[[ Supplied entries open ]]
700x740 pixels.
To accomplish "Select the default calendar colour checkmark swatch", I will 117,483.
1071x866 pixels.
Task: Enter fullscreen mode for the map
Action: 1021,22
[[ Supplied entries closed ]]
### Exercise
All entries are to be output exactly as they stand.

### Your solution
700x740 pixels.
To accomplish "Select the default calendar colour checkmark swatch", I will 117,483.
1071x866 pixels.
Task: Enter fullscreen mode for the map
Action: 1021,22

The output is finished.